_Data lines_
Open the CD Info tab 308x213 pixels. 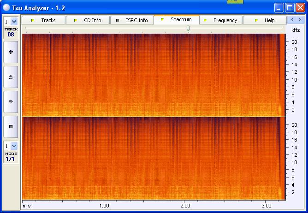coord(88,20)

...

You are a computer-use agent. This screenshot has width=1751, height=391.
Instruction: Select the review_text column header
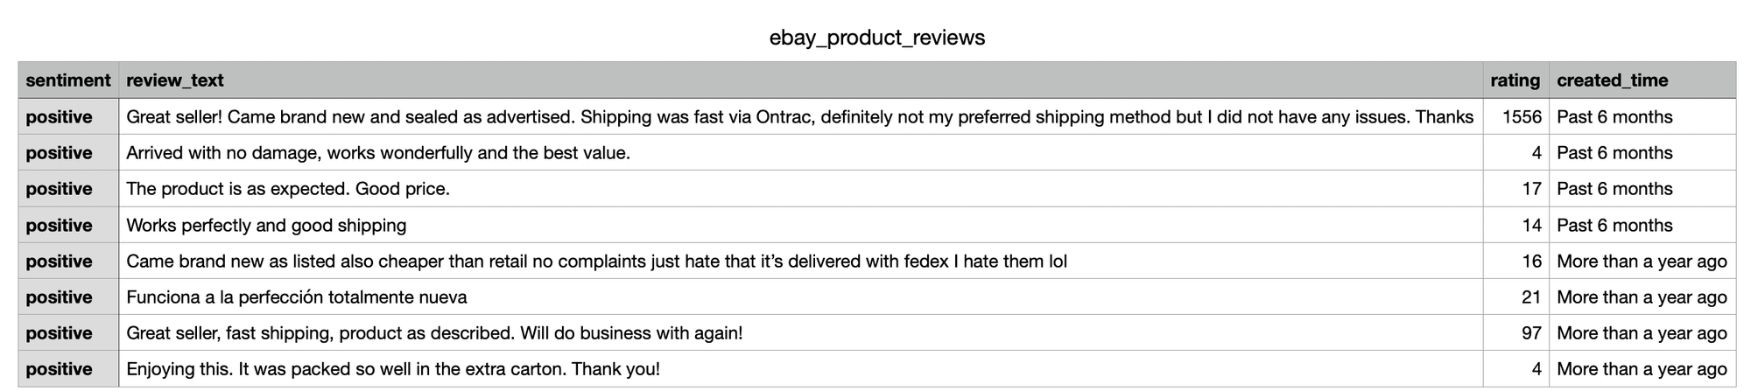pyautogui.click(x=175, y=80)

==

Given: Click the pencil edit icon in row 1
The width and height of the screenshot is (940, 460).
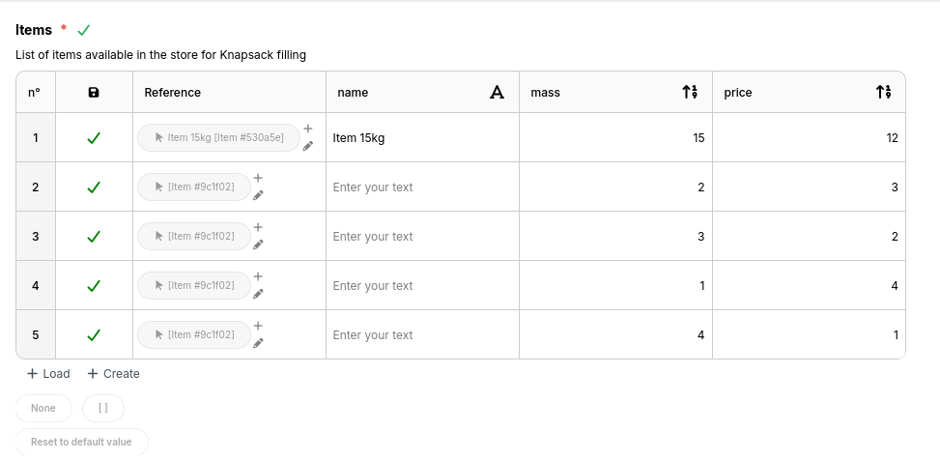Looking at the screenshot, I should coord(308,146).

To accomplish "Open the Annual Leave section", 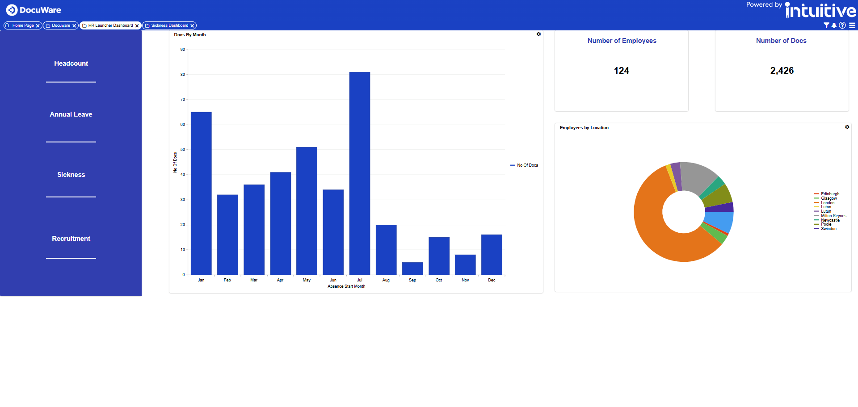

_Written problem_
Pull out every line of the records that contains the string "width".

_Problem solution_
You are a computer-use agent. This screenshot has width=1751, height=391.
The width and height of the screenshot is (940, 460).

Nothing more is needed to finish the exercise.